Die Stahlstädter sahen sich am Montag sogar gezwungen, ihre Facebook-Seite für italienische IP-Adressen zu sperren. „Das ist eine Notmaßnahme“, bezieht sich BWL-Sprecher Klaus Führer bei LAOLA1 auf eine Flut an aggressiven Kommentaren in den sozialen Medien.

Ein Phänomen, das für Eishockey ungewöhnlich ist, sich zuletzt aber hochschaukelte.

Die Entstaubung einer unschönen Floskel

„Wir brennen eure Stadt nieder!“ Das und anderweitiger Müll hatten zuletzt „Fans“ auf die Linzer Facebookseite gepostet.

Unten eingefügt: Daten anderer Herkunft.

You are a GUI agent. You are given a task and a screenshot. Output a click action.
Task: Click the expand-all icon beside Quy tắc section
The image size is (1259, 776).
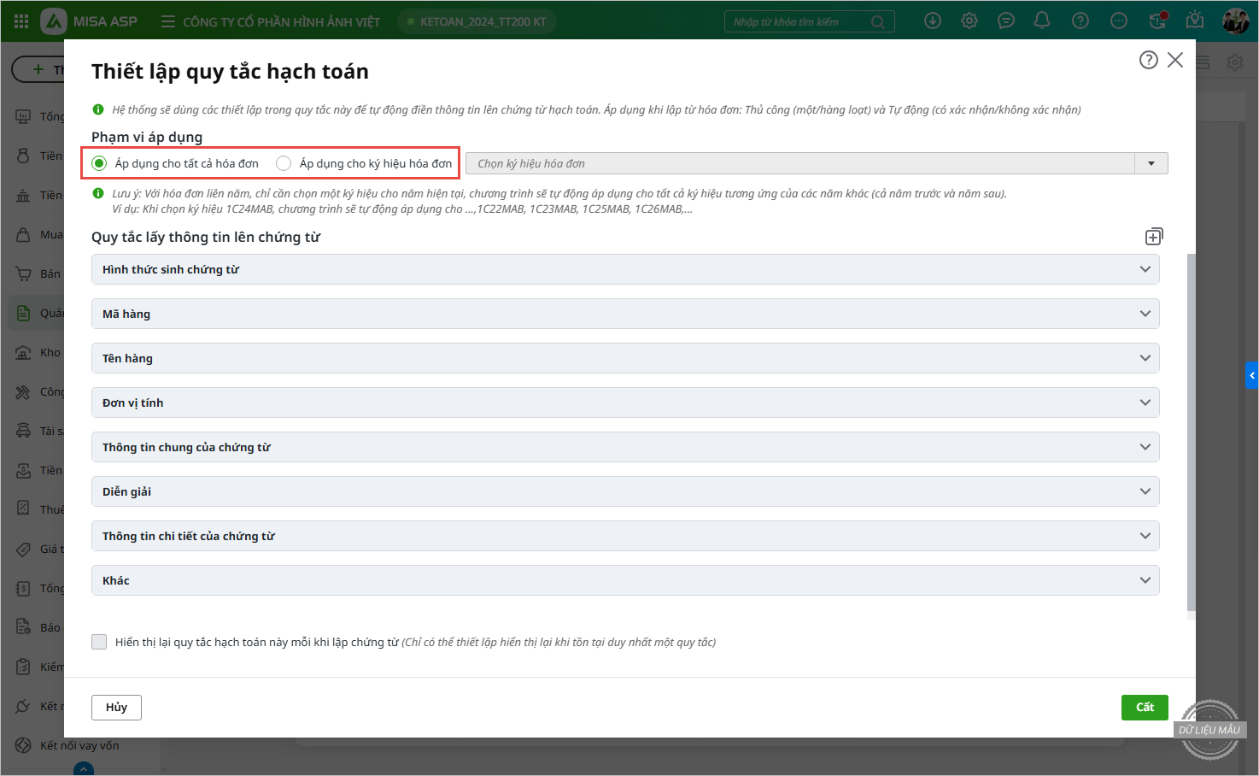[x=1153, y=237]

„Nach Spiel eins sind wir vier Stunden gesessen, um alle anstößigen Kommentare zu löschen“, berichtet Führer, der betont, dass dies freilich auch im umgekehrten Fall auftrete, sprich: Linzer Anhänger Schwachsinn in Richtung der Bozener ablassen. „Idioten gibt es überall“, bemüht er eine leider viel zu häufig gebrauchte Floskel.

Eine, die aber zumindest im Eishockey noch eher selten gebraucht wurde. Die Stimmung auf den Rängen in den Eis-Hallen gilt schließlich gemeinhin als friedliches Miteinander. Woher kommt diese Fan-Problematik nun so plötzlich?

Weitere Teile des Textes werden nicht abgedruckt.